Masculinity Expressing Love
Recently I was at a mountain race where participants ran a 10K track that in places was so steep, ropes were installed so runners could pull themselves up the mountain. There were a number of couples there who raced together and, even running across the field that led to the mountain at the start of the race, the men outpaced their partners with the distance growing before they got to the places where upper body strength made even more of a difference.
It was, after all, a race to the finish line.
At the finish line a woman came in first, grinning ear-to-ear. She was followed by half a dozen men, all coming in singly with each runner paced apart from one another. From that point on, some of the runners came through the finish line in groups with most holding their own as singles. Everyone was thrilled to get to the finish line and knew they’d accomplished something important on that punishing mountain.
Congratulating incoming runners at the finish line of a mountain race can take forty minutes or more to complete as the mountain sifts through runners on the basis of skill, stamina, and upper body strength.
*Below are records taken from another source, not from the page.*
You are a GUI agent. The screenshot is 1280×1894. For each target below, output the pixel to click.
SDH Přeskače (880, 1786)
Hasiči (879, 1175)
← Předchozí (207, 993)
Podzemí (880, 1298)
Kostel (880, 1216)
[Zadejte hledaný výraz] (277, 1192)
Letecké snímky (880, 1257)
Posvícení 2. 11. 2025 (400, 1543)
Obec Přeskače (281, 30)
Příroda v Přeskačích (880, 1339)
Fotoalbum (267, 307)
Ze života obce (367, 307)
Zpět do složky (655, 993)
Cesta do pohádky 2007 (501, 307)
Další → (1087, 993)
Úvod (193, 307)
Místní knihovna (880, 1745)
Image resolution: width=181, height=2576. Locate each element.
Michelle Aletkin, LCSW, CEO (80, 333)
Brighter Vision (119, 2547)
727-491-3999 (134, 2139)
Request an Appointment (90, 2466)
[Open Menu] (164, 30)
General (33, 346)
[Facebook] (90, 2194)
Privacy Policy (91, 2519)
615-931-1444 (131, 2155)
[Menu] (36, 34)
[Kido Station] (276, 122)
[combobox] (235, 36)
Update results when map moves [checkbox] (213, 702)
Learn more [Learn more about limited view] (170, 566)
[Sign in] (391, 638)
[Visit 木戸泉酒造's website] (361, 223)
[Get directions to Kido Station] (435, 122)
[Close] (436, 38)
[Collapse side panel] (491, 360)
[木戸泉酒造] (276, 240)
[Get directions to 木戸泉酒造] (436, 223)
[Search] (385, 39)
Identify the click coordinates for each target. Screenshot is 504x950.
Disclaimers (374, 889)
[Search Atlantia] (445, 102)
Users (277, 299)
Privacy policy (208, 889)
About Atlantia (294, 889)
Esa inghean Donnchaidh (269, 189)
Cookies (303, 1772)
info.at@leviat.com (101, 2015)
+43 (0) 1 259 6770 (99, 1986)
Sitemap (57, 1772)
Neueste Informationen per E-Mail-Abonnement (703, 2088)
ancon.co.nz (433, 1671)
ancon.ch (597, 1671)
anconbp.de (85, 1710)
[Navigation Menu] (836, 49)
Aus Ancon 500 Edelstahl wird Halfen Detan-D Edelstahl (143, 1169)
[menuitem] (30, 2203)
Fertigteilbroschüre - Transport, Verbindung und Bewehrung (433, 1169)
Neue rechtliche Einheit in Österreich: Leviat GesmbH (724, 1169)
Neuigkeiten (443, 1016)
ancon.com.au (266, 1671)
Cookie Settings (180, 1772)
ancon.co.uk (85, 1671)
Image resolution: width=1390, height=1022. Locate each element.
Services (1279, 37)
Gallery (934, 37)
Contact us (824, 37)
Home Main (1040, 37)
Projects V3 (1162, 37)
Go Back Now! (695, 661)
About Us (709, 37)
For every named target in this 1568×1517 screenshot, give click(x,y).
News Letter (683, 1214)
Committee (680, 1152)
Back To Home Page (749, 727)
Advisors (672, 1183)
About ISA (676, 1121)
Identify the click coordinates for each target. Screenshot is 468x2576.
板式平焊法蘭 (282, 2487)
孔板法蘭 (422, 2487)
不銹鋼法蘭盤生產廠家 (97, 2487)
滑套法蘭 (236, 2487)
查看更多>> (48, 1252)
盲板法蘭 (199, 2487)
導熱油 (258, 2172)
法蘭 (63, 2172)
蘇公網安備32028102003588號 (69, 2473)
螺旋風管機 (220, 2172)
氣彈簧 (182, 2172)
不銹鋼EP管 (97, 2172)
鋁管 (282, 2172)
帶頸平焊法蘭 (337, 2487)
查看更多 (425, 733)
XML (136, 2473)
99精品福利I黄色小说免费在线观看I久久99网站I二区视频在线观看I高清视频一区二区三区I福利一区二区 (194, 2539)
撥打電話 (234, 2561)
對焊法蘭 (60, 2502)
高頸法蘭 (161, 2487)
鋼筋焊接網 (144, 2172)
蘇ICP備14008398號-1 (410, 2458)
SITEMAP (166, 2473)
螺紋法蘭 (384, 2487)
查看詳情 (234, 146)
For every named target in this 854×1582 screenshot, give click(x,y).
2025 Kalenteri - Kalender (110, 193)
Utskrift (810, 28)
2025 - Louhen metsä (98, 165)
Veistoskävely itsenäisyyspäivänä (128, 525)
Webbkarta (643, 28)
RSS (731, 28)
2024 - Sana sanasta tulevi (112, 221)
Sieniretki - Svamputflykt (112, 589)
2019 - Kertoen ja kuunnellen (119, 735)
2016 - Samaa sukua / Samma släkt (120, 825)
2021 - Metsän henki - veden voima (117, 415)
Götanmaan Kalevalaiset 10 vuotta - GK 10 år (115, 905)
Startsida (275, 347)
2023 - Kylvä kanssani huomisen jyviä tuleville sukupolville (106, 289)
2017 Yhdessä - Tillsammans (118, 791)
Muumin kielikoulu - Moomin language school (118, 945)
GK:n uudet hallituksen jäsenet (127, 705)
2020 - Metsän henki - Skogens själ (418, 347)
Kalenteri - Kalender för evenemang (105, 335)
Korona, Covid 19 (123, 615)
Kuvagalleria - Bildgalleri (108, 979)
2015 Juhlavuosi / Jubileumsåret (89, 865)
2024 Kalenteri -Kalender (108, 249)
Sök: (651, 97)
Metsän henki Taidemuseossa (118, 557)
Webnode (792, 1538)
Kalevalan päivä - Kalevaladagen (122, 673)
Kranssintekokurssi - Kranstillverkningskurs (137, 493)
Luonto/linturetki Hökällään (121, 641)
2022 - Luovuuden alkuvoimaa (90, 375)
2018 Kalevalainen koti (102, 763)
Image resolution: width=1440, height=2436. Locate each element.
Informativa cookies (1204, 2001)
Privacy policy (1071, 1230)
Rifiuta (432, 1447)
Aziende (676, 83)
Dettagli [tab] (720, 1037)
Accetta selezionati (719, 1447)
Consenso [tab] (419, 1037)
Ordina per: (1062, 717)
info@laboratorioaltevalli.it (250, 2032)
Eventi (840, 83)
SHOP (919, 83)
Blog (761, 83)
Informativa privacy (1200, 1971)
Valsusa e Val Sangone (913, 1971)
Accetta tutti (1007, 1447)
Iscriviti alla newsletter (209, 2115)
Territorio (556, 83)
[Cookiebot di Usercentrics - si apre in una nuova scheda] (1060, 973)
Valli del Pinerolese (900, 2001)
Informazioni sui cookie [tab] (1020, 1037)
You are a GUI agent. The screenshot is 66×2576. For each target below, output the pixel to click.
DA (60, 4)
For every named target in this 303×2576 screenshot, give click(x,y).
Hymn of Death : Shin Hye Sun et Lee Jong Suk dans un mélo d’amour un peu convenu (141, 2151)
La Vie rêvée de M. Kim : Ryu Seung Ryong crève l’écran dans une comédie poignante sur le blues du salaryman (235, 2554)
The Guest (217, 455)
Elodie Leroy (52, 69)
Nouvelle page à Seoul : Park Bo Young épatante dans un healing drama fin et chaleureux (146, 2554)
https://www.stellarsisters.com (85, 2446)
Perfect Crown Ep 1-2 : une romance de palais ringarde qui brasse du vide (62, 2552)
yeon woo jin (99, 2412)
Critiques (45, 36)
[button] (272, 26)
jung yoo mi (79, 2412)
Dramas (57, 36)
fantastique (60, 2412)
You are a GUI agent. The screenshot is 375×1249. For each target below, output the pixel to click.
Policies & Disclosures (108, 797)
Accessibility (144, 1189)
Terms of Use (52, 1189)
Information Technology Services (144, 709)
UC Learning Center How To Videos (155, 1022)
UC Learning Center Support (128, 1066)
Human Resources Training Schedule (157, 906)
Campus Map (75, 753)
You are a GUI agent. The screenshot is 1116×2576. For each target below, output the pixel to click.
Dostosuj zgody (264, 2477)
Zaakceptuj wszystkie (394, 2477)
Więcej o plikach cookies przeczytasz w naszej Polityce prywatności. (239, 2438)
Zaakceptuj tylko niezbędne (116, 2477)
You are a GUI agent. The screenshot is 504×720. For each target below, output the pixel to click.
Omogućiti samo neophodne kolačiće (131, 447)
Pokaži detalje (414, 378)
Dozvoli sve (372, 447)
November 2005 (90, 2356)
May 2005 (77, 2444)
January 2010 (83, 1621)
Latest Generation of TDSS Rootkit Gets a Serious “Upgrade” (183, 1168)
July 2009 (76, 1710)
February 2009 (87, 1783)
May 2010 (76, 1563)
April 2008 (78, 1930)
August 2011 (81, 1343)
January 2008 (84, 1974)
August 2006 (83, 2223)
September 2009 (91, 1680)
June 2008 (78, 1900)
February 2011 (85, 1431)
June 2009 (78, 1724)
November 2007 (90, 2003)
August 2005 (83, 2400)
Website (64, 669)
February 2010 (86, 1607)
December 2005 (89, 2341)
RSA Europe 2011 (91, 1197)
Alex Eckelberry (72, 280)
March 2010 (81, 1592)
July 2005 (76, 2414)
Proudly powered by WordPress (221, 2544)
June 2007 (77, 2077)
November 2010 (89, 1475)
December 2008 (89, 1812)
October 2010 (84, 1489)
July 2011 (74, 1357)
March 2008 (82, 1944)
The men who ran ahead of their women waited for them at the finish line.
Nothing else existed for those men except the vigil they kept, waiting to see their partners emerge from the woods at the foot of the mountain in one piece, healthy, running, and happy to be heading to the finish line.
Among the couples, the more experienced female racers came off the mountain laughing, happy to be reunited with their lovers, celebrating what each had accomplished. The ones who had perhaps run but never raced, certainly not on a mountain, were not as thrilled to see their lovers waiting for them at the finish line. For them, the race had sifted through their emotions with feelings of abandonment, fear, even resentment coming to the surface.
One man in particular who had done especially well, being one of the first to finish, couldn’t enjoy his victory as he waited and waited and waited for his sweetheart to be among the last to come in. There was no embrace. She tried to be a good sport but the anger was too present to ignore. And just as he’d held a space for her, standing vigil till she returned, he held a quiet space for her emotional body so she could process her experience.
Within a few minutes their energy was on the mend but I was struck by the knowledge that though, on the ride home, she might tell him in exquisite detail the emotional turmoil of her journey on that mountain, and though he might either listen till she worked it through or defend his choice to take the race seriously or try to convey the deep concern he felt as he waited for her; she would never have the experience of witnessing his attention riveted to the edge of the woods, unable to relax until he laid eyes on her, likely processing guilt with the anxiety, questioning his choice to run as an athlete in this race rather than in tandem with her.
Witnessing him, I believe I saw an example of masculinity expressing love. He was in a bind. I imagine that as an athlete, it wouldn’t have made sense for him to, for instance, run the course in reverse so that he could catch up to her and join her for the run to the finish line. Athlete to athlete, it would have been disrespectful of her.
Guilt and fear may have also frozen him to that spot as he kept vigil. Was she taking so long because she’d hurt herself? Should they have even signed up to run this race together? Was she angry, disappointed, afraid, or feeling abandoned? Did he dread finding out what she was feeling?
When she did return with transparent feelings, he allowed her the distance from him that she desired but never left her nor turned his back on her. He did not meet her anger with anger. He neither coddled her nor defended himself. He let her be in the space she was in while being present to her. He was solid as a rock. That presence he held was masculinity expressing love.
I don’t know their story. I don’t know if they are new lovers who are learning each other and learned a whole lot that day. I don’t know if they’ve been together for awhile and frequently struggle with her issues around abandonment and his need to compete and succeed. But I hope that somewhere on the ride home they saw eye-to-eye and heart-to-heart.
With all the ways there are to say “I love you,” there’s something to be said for being receptive to hearing those words even when they come in the form of action, presence, eye contact, stability, or refraining from defending oneself.
I know the disappointment of refusing to be receptive when Joseph shows me he loves me in a way that comes naturally to him but to which I am blind and deaf. I also know the delight of paying attention and “learning” him better by being receptive to some of the masculine ways he says “I love you” that catch me by surprise.
On race day, the couple I watched and admired not only ran up a field to accomplish a mountain race; they played in the field of masculine and feminine energies – getting caught up in one of the ways those energies can get wires crossed. I hope that as the day wore on, they untangled their energy and found the warm, tender, and centered spot of their love.